Bribery and corruption in the planning system - so, make the planning system simpler, dolts

The Guardian has discovered a revolving door between those who process planning permissions and the firms which advise on how to gain planning permission. Further, that some local councillors who vote on such matters have connections with, or are themselves, property developers.

The accusation of T Dan Smith style corruption isn't made - as of course it shouldn't be - but the implication that there's something not quite right with this is certainly in the air. There is of course an answer to this which is to make the planning system simpler, you dolts. As Our Sam points out in The Times in fact. 

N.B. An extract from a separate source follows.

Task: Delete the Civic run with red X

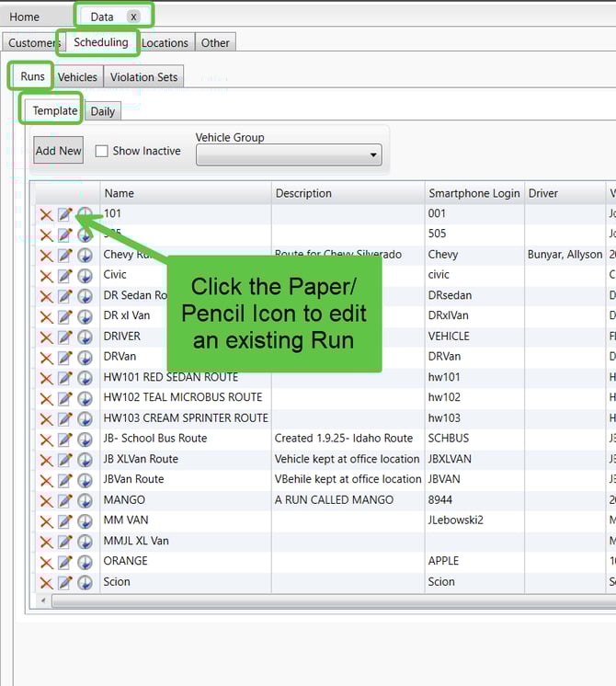Action: tap(46, 275)

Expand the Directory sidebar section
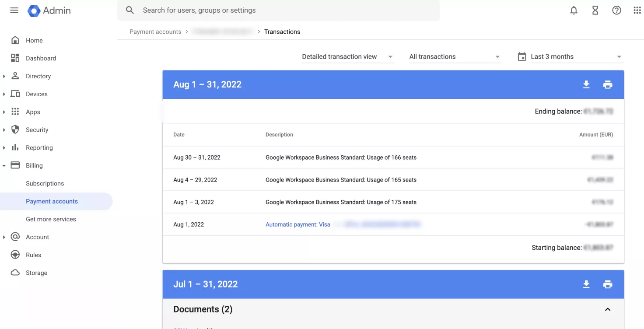pos(4,76)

There's an important concept about bureaucracies, regulatory capture. This is normally meant to work one way, that a bureaucracy regulates in favour of the established players in the industry it's supposed to be regulating. But it also works the other way - the people in the bureaucracy switch sides. Tax inspectors join consultancies devising tax avoidance schemes - they're the only people who understand the horribly complex system well enough to do so. So too with a planning bureaucracy, the public sector has paid for their decades of understanding how it works why not cash in? 

The answer to this of course being to have simple systems which anyone can understand and which doesn't need the intervention of that trained caste.

Which is where we find ourselves making the Protestant contention. Catholicism certainly used to insist that eternal life was far too complex for the rubes to get to grips with, better by far to have all the heavy thinking done by the priestly caste. The Protestant response being that the Word of God was there, written down in the Bible for any man to see for himself. What need of priests now, eh? 

There are libraries full of books insisting that it was - in part at least - this simplicity of the finding of the path to salvation which helped to drive the social and cultural structure which led to the Industrial Revolution. It's a concept we should revisit.

Once planning - or tax - law is simple enough that any man can read and understand it then we'll not need the intervention of the priestly castes, shall we? At that point which side the clerics are trying to get paid by doesn't matter, does it?